Liam and Adam started up the hill. Aubrey remained rooted, her heart pounding.

“Coming?” Ethan held out his hand.

She swallowed hard. “Hang on. This is important.”

Ethan’s posture shifted instantly.

“I saw Finn Donovan,” she said, forcing the words past her throat. “He was with Rousseau. And there was another guy—they called him Frost. They were wearing Marshals jackets.”

Ethan’s lips thinned. “Are you sure?”

“I’m telling you, it was him.” Her voice shook. “And there was a pilot. Dead. They were arguing about what to do with him.”

“Where?” Ethan demanded.

“Back the way I came,” she said, pointing upslope. “I got turned around, but there’s an abandoned cabin up there. The pilot is under a bush nearby.”

Ethan’s gaze flicked toward the storm-darkened trees. “Okay. We need to get out of here. We can’t search for the cabin tonight. It’s too dangerous.”

She took one step and grimaced, pain knifing up her leg.

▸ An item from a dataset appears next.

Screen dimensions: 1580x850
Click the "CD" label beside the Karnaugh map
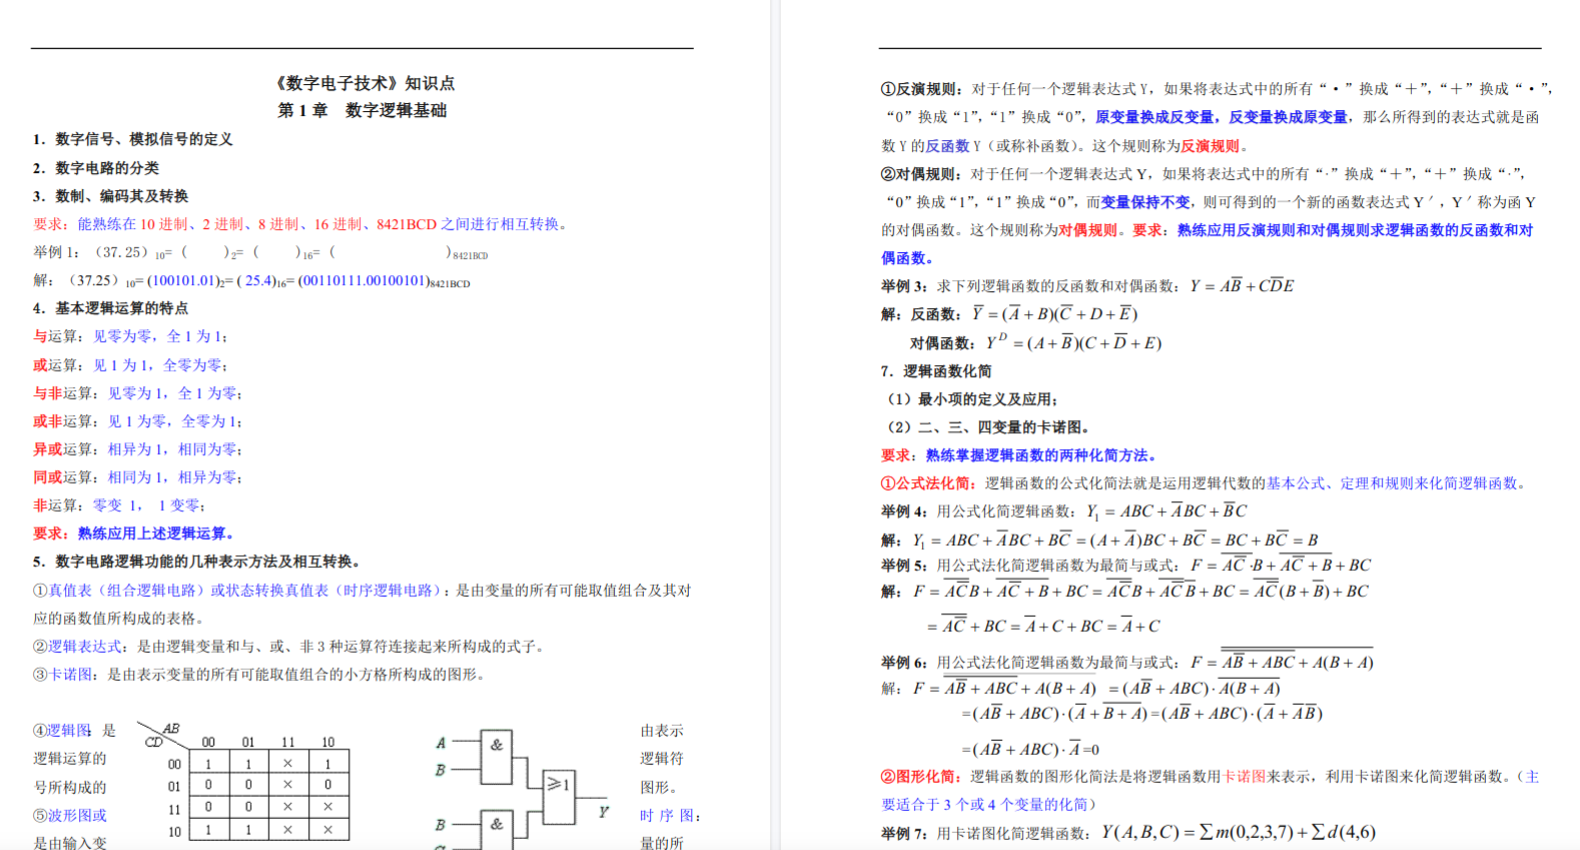click(153, 742)
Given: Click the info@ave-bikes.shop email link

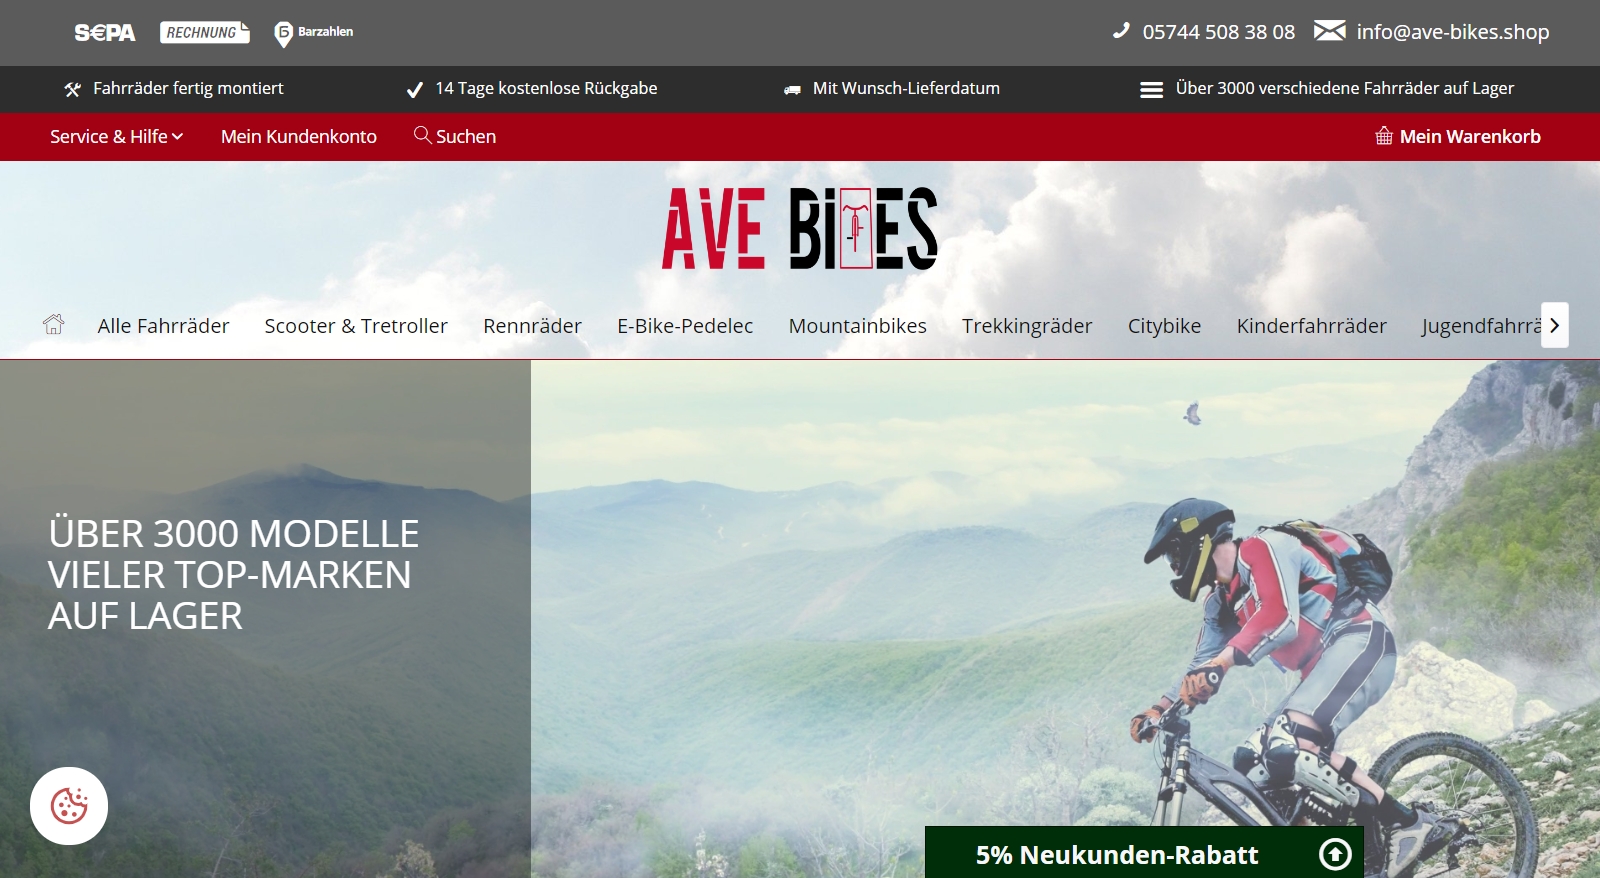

Ethan bent, fingers probing her ankle gently but firmly. She hissed, unable to hide it. “Yeah, that’s swollen bad.” He straightened. “Arm around my shoulder. Other arm around Liam’s. We’re getting you out.”

“Thank you,” Aubrey whispered, voice breaking. “If you hadn’t found me—”

Ethan didn’t let her finish. “We did,” he said, more promise than comfort. “And we’re not leaving you again.”